Saturday, January 12, 2013

Bonds Vs. Stocks




Bonds vs. Stocks . . . or maybe perhaps this battle really is: Washington vs Wall Street . . . or how about, the Treasury vs the Reserve . . . . (I am taking that one back. That title sounds a little too apocalyptic) For this article we'll just stick to Bonds vs. Stocks.

Hi fellow Liberal Financiers, I'm here to talk to you today about Bonds and Stocks. There has always been debate circling these two investment options. Are Bonds the smarter investments or is Stock the smarter investment? Are Bonds more lucrative or is Stock more lucrative?  Here is a breakdown as to why, in the year 2013, Stocks are superior to Bonds

*DISCLAIMER* (Note however, no one option is mutually or exclusively superior to the other. They both have similar and different functions which together make a diverse and satisfying portfolio. Also, this post is in reference to the year and 365 day period, of 2013. For the year 2013 stocks would be preferable to bonds, this article should not be taken into past date or extended contexts.)

Let's start with what the two are and what they represent:


The American Savings Bond:


The American Savings Bond, the bread and butter of our economy and America's WWII savior. Savings bonds have always been associated with wealth, growth, returns, and fiscal responsibility. They are heroes in bear markets and also very secure. They also hold a very special place in the hearts of older American citizens raging from people who were alive or born in the years 1930-1950. 


What is a Savings Bond?

> [Extracted records]

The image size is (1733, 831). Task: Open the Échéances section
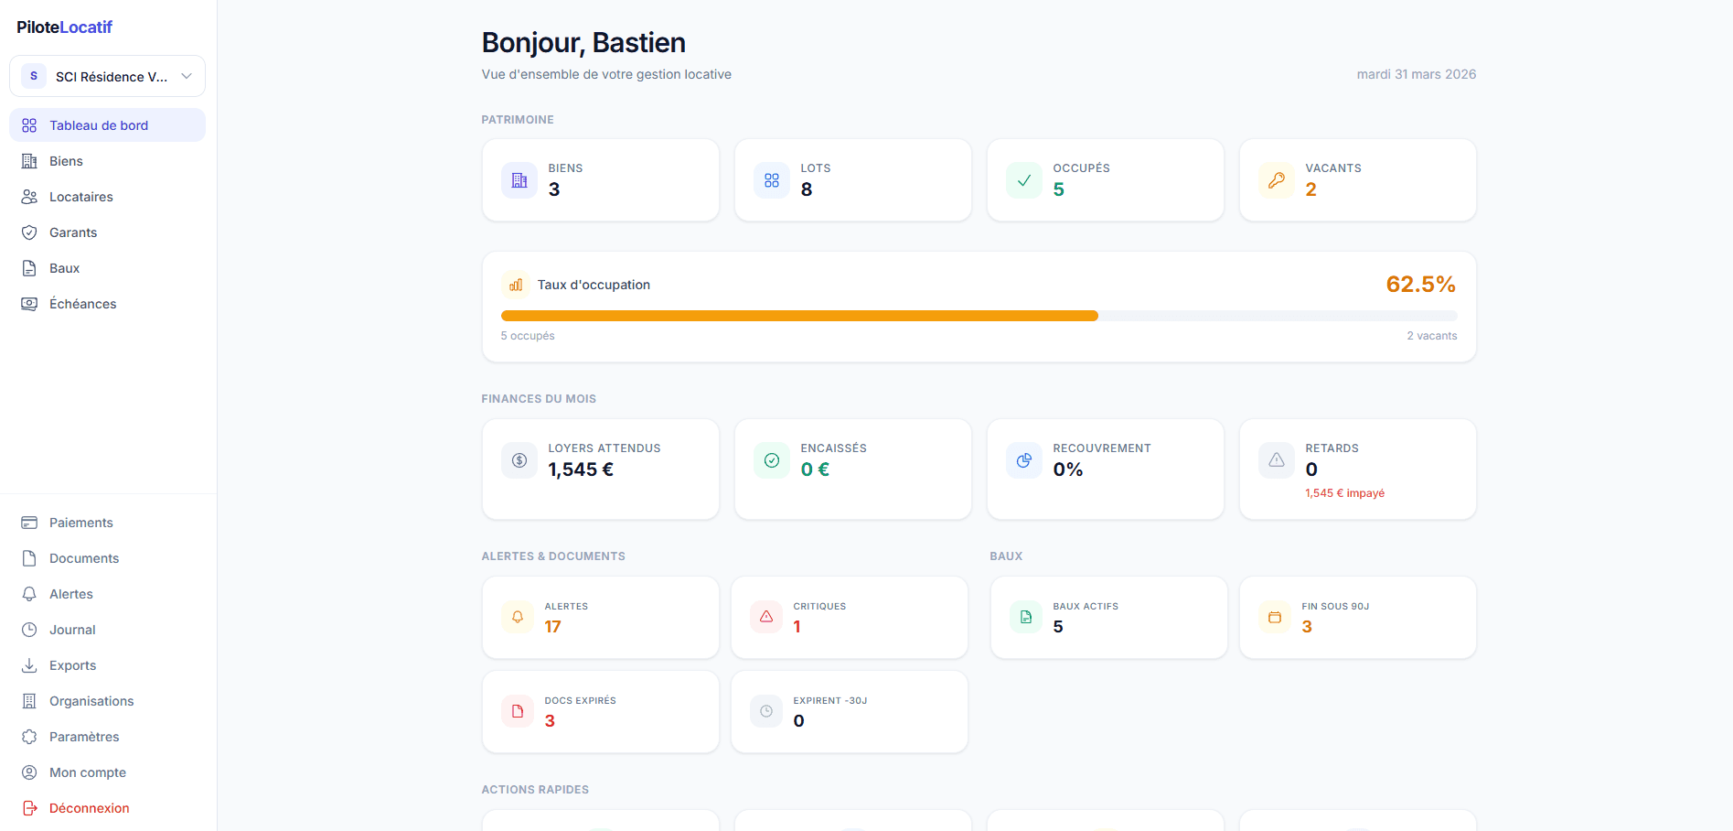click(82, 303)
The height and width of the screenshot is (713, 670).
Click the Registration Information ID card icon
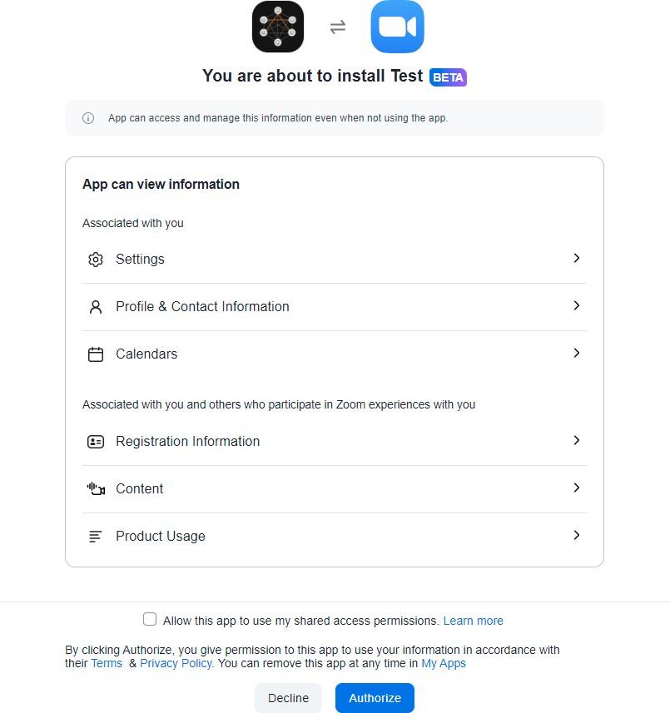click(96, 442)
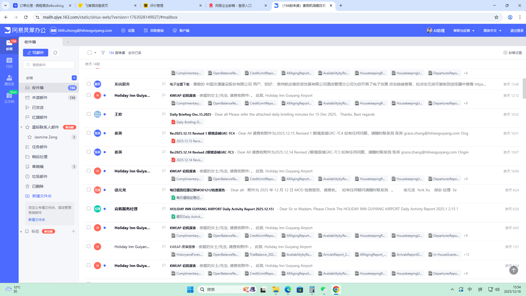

> [Actions to take]
1. In the post on bonds and stocks, rewrite the paragraph beginning "The American Savings Bond, the bread and butter" as a short bulleted list that keeps its main facts.
2. Duplicate the passage of the post on bonds and stocks from "Hi fellow Liberal" up to and including "date or extended contexts.)".
3. According to the post on bonds and stocks, what are all the things savings bonds have always been associated with?
These records are separate material, apart from the post on bonds and stocks.

> [Task-by-task results]
1.
- Called the bread and butter of the American economy and America's WWII savior
- Always associated with wealth, growth, returns, and fiscal responsibility
- Heroes in bear markets and very secure
- Hold a special place in the hearts of older Americans, people who were alive or born in the years 1930-1950

2.
Hi fellow Liberal Financiers, I'm here to talk to you today about Bonds and Stocks. There has always been debate circling these two investment options. Are Bonds the smarter investments or is Stock the smarter investment? Are Bonds more lucrative or is Stock more lucrative?  Here is a breakdown as to why, in the year 2013, Stocks are superior to Bonds

*DISCLAIMER* (Note however, no one option is mutually or exclusively superior to the other. They both have similar and different functions which together make a diverse and satisfying portfolio. Also, this post is in reference to the year and 365 day period, of 2013. For the year 2013 stocks would be preferable to bonds, this article should not be taken into past date or extended contexts.)

3.
- Wealth
- Growth
- Returns
- Fiscal responsibility